Could you set down, exactly as they stand, only the lines from the one containing "Where should I" through the end of the listing?

------------------------

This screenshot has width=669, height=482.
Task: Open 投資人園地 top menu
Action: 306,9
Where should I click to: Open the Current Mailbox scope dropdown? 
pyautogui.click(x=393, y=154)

------------------------

• **Answer to the exercise**:
Where should I click to: Open the Current Mailbox scope dropdown? 
pyautogui.click(x=393, y=154)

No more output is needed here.